Maybe there’s nothing surprising about a federal judge appointed by President Biden writing what he did. The same judge wrote a personal essay in 2021 about why he began asking people in his courtroom to state their pronouns when they introduce themselves, an essay I only found because it so scandalized an attorney at the foremost anti-trans law group in the United States, the Alliance Defending Freedom, or ADF. In his essay, Kasubhai describes his own desire to do better without becoming an annoying ally, the kind focused more on his own feelings of goodness than on helping people. The ADF lawyer who was so outraged by those adopting such practices, like stating one’s pronouns in courtroom introductions, characterized them as somehow deceptive—which makes sense, coming from a group whose worldview is that trans people do not exist. Railing against what the attorney called “transgender language,” the lawyer claimed that groups defending trans rights, such as the ACLU, “present new, value-laden terms as merely descriptive,” yet also, when it comes to those group’s own legal challenges, “insist that this language conveys substantive ideas, stating facts about the reality of sex and gender.”

Kasubhai’s essay, however, makes it clear that he takes seriously the way language shapes reality, and he is particularly aware of the concrete impact it has in his own courtroom. This is why it was important to him to be more intentional about his own words, he wrote, so that the people arriving there didn’t feel unwelcome or unworthy of justice. “As long as this kind of exclusion persists,” he wrote, “our courthouse doors are only slightly ajar.” In the ruling, he appears to have thought very deeply about exactly this issue: What are the consequences of a new standard? What is the cost of exclusion?

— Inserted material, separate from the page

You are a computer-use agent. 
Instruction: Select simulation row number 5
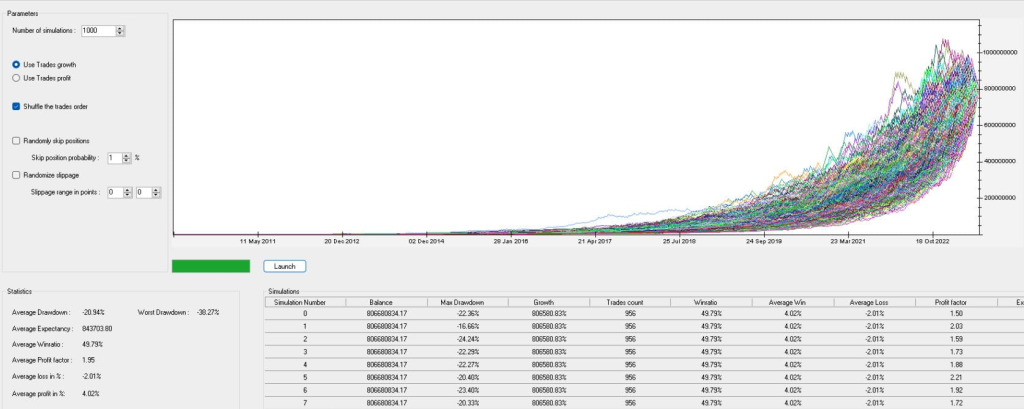tap(304, 378)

Unseriousness and carelessness, by contrast—a failure to consider these questions—define the Trump administration in its disregard for people and for the law. “A lot of the anti-trans policy that we’re seeing being made kind of on the fly, particularly from the executive branch, is completely unprecedented,” historian Jules Gill-Peterson told Mother Jones in 2025. But even before the Trump administration, the status quo was very far from the transition-on-demand fever dream of anti-trans lawmakers. “The history of medical transition is mostly a history of lack of access,” Gill-Peterson said, “regardless of what the law says.”

The Kennedy Declaration was not about whether federal heath care funding covered gender-affirming care for young people; it was an attempt to use the loss of all such funding as a threat to coerce providers into participating in the administration’s work. In a comment on the new rules, submitted to the administration by the Williams Institute, the group states that 360,800 transgender youth (or about half of all trans youth) live in states that have not passed bans on gender-affirming care; of those, 285,300 live in states with “shield” laws, designed to protect access to transition care. Nevertheless, “if finalized, hospitals across the nation—even in states without bans—would risk losing federal funding if they continue providing this care,” the group concluded.

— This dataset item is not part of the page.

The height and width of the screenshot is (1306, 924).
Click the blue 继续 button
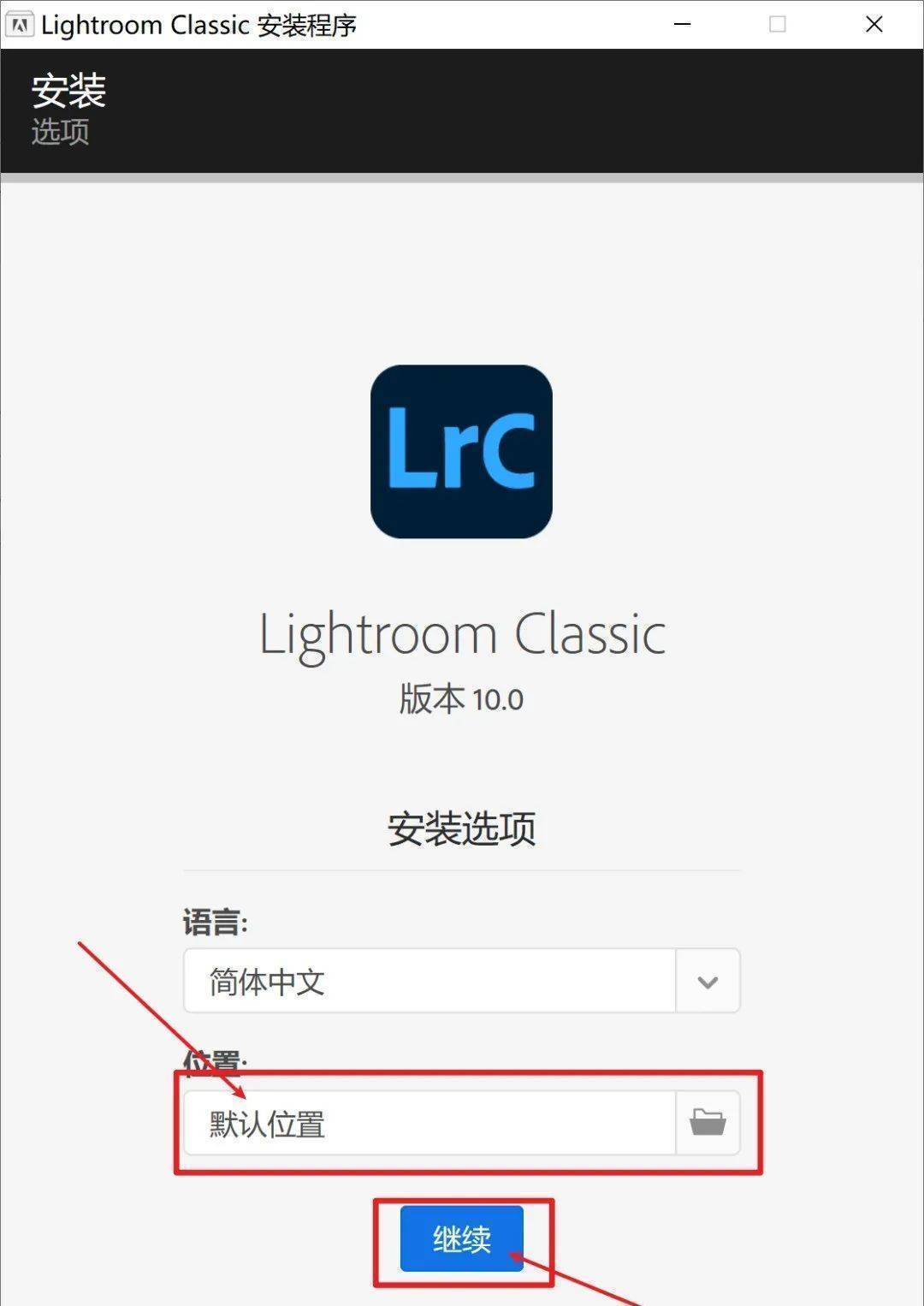click(462, 1238)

The demise of the Kennedy Declaration cannot bring people back to states they fled to seek care elsewhere. It cannot undo the painful onslaught of messaging doubting that trans kids exist. It cannot hit reset on programs already shuttered or return experts already driven out. Frankly, the broader conditions are still so uncertain, as states race to pass ever more punitive laws—why would anyone risk coming back? But perhaps Kasubhai’s order could be a signal to health care providers—a signal that, by complying with the administration’s lawless directives, they have done harm on behalf of “unserious” people, and now they have no excuse but to stop.